* WHAT THE EXERCISE ASKS: Within the listing below, filter for "category" and copy every matching line.

____

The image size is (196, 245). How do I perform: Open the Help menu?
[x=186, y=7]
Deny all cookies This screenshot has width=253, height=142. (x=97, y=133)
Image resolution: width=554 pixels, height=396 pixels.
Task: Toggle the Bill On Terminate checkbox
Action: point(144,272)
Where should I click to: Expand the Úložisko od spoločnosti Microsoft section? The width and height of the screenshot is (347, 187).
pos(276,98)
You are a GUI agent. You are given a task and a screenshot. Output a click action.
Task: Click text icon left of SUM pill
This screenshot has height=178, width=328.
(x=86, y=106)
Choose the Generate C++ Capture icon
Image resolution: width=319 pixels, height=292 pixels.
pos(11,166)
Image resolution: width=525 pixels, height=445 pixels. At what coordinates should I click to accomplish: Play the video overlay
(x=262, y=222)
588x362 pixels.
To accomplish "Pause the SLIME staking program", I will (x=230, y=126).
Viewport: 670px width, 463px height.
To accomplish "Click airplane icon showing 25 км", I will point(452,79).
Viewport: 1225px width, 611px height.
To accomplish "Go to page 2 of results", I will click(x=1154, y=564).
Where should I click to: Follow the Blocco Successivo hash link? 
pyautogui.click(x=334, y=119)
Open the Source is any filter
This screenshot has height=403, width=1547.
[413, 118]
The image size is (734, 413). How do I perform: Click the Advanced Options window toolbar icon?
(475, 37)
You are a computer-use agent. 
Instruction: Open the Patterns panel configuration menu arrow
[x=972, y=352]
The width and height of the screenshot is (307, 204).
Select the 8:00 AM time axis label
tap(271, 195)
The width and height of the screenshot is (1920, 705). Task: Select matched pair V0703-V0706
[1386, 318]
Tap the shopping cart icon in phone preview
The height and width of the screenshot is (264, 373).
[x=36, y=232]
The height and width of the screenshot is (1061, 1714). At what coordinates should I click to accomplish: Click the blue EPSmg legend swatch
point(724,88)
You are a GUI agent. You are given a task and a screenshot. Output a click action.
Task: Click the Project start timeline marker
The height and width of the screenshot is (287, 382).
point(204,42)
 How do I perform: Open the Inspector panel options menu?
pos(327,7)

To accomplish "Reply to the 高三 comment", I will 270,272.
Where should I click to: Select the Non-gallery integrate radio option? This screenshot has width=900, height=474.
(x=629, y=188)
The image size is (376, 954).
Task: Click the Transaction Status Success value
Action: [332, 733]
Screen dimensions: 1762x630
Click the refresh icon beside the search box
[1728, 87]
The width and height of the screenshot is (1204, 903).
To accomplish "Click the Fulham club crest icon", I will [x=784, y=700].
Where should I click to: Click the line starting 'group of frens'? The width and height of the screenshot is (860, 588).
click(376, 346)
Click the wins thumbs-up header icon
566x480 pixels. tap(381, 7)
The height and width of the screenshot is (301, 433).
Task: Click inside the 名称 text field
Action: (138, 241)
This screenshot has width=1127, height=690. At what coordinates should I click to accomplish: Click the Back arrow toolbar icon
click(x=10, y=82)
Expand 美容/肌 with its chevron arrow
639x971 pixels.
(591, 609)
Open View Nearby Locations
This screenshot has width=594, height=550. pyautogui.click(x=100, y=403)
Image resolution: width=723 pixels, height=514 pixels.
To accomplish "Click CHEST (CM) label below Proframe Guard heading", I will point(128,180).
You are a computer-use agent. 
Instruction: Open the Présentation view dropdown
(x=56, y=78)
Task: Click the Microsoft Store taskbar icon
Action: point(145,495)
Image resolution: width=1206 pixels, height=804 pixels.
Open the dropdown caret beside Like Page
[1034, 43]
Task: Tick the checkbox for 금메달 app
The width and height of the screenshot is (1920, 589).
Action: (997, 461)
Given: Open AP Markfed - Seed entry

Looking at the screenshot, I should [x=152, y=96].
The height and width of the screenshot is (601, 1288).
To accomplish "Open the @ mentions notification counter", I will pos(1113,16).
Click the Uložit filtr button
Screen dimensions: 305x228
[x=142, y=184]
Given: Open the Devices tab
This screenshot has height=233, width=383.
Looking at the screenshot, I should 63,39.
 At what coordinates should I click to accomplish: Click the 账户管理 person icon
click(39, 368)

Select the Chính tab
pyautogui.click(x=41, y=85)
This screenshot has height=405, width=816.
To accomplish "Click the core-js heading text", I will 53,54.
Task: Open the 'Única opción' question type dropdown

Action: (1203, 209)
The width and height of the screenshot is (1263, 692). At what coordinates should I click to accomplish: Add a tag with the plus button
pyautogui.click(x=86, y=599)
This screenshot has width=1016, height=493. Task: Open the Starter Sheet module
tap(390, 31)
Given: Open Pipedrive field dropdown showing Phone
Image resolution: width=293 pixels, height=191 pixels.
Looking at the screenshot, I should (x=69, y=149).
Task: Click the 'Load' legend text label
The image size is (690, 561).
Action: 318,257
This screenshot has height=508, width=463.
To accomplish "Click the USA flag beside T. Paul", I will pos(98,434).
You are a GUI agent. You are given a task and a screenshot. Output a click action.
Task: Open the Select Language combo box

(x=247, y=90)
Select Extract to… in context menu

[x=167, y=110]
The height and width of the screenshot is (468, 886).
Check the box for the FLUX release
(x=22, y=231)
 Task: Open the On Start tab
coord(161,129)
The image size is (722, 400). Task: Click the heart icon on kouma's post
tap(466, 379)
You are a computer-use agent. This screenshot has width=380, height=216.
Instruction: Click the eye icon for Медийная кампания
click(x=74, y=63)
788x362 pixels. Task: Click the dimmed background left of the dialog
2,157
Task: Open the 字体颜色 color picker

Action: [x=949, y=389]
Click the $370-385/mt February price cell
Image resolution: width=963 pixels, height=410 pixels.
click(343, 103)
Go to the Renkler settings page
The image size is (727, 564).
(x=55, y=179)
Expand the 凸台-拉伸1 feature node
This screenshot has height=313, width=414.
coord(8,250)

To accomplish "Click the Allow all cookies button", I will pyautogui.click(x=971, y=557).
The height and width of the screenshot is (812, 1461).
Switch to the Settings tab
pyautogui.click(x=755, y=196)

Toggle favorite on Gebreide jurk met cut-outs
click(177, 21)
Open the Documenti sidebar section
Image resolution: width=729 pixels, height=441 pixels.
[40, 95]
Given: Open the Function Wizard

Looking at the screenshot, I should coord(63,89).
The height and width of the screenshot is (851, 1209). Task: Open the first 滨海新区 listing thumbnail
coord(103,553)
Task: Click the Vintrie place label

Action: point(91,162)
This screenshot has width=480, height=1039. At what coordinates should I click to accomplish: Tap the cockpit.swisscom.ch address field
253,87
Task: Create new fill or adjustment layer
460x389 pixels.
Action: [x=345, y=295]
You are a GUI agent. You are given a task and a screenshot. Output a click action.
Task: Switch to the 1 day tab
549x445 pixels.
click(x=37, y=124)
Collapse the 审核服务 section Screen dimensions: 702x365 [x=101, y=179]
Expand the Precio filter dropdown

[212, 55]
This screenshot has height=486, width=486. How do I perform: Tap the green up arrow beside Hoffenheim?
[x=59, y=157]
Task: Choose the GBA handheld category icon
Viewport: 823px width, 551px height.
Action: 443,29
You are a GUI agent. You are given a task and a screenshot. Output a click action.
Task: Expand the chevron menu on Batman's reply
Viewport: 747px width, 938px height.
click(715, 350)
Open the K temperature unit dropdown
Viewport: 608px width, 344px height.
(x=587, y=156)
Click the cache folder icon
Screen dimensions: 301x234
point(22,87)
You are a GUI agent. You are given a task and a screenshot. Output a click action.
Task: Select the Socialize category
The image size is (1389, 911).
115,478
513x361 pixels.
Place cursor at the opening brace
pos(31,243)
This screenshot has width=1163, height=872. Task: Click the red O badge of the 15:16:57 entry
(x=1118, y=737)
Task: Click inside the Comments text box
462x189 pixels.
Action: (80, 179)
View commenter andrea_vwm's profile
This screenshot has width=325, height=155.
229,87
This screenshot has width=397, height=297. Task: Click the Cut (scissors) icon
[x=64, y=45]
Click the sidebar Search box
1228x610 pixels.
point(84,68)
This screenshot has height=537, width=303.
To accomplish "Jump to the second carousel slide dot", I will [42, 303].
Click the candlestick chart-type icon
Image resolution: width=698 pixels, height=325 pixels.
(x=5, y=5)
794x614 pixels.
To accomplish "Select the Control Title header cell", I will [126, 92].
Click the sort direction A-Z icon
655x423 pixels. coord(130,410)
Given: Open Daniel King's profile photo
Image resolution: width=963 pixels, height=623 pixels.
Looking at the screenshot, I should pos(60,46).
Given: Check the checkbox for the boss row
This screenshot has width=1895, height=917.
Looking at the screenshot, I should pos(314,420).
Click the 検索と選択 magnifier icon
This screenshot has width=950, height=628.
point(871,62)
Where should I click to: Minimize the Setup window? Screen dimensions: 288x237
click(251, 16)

____

* RESPONSE FOR THIS EXERCISE:
Task: Choose the GBA handheld category icon
Task: Select the Socialize category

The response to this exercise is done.